The defendant's next allegation of error concerns the trial court's admission of the testimony of Sergeant Michael Lupo of the North Providence police department. A major issue raised by defendant was the fact that the victim did not contact the police about the assault until May 3, twelve days after it occurred. Tracy testified that she did not tell the police, at her first contact, that she had been the victim of a first-degree sexual assault; she reported only a second-degree assault, a touching. On May 10, 1990, she was called back to the station to discuss her allegations with Sergeant Lupo, who was investigating the case. At trial she testified that on that occasion she told Sergeant Lupo that she had actually been raped. He later testified that in the May 10 interview she asked about the procedures that would be followed were she to make a report of first-degree sexual assault.

Prior to trial defendant had requested under Rule 16(a)(7) of the Superior Court Rules of Criminal Procedure that Sergeant Lupo provide a summary of the events of his May 10 interview with the victim. The report that was provided in response made no mention of first-degree sexual assault. The prosecutor informed the trial justice that before trial she had asked the sergeant if Tracy had said at that meeting that she had been "raped." Sergeant Lupo responded that she had not. That statement to the prosecutor did not actually contradict Lupo's testimony at trial.

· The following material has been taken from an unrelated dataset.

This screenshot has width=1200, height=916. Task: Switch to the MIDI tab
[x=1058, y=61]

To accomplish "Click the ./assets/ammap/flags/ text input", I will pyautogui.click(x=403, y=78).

We have in the past described Rule 16 as among the most liberal discovery mechanisms in the United States. State v. Coelho, 454 A.2d 241 (R.I. 1982). Under that rule the state must provide defendant with access to evidence that is within the control of the state. Rule 16(a)(7) compels the state to provide,

"as to those persons whom the State expects to call as witnesses at the trial, all relevant recorded testimony before a grand jury of such persons and all written or recorded verbatim statements, signed or unsigned, of such persons and, if no such testimony or statement of a witness is in the possession of the State, a summary of the testimony such person is expected to give at the trial."

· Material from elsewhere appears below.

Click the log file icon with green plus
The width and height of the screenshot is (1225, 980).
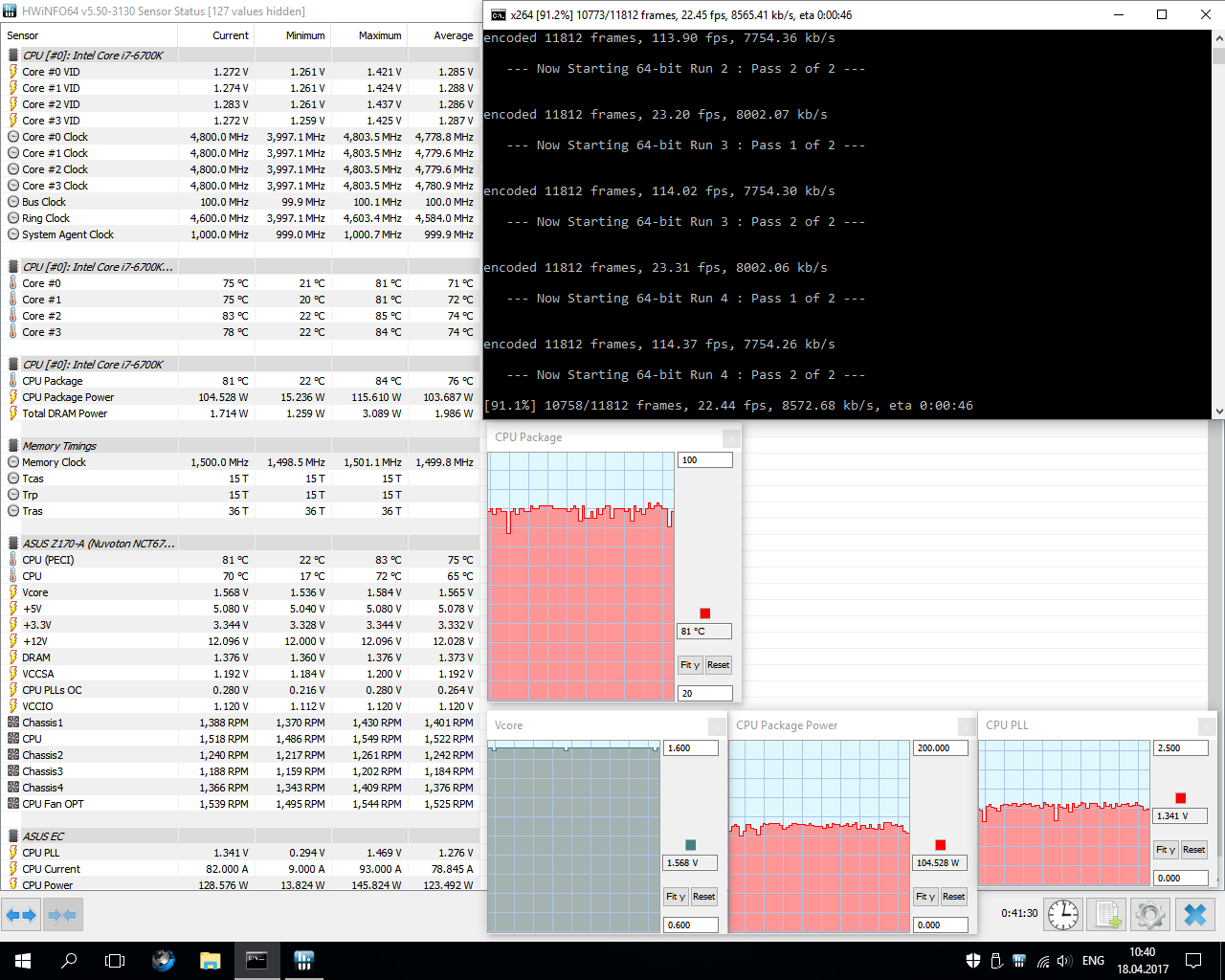click(1107, 914)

When Rule 16 is violated, it is within the discretion of the trial justice to determine an appropriate sanction if the justice does decide that some sanction is necessary. This court will not overturn the trial court's determination absent a clear abuse of discretion. State v. Coelho, 454 A.2d at 245. We have listed the four factors a trial court should consider in deciding the appropriate remedy for a violation of Rule 16: "(1) the reason for nondisclosure, (2) the extent of prejudice to the opposing party, (3) the feasibility of rectifying that prejudice by a continuance, and (4) any other relevant factors." Id.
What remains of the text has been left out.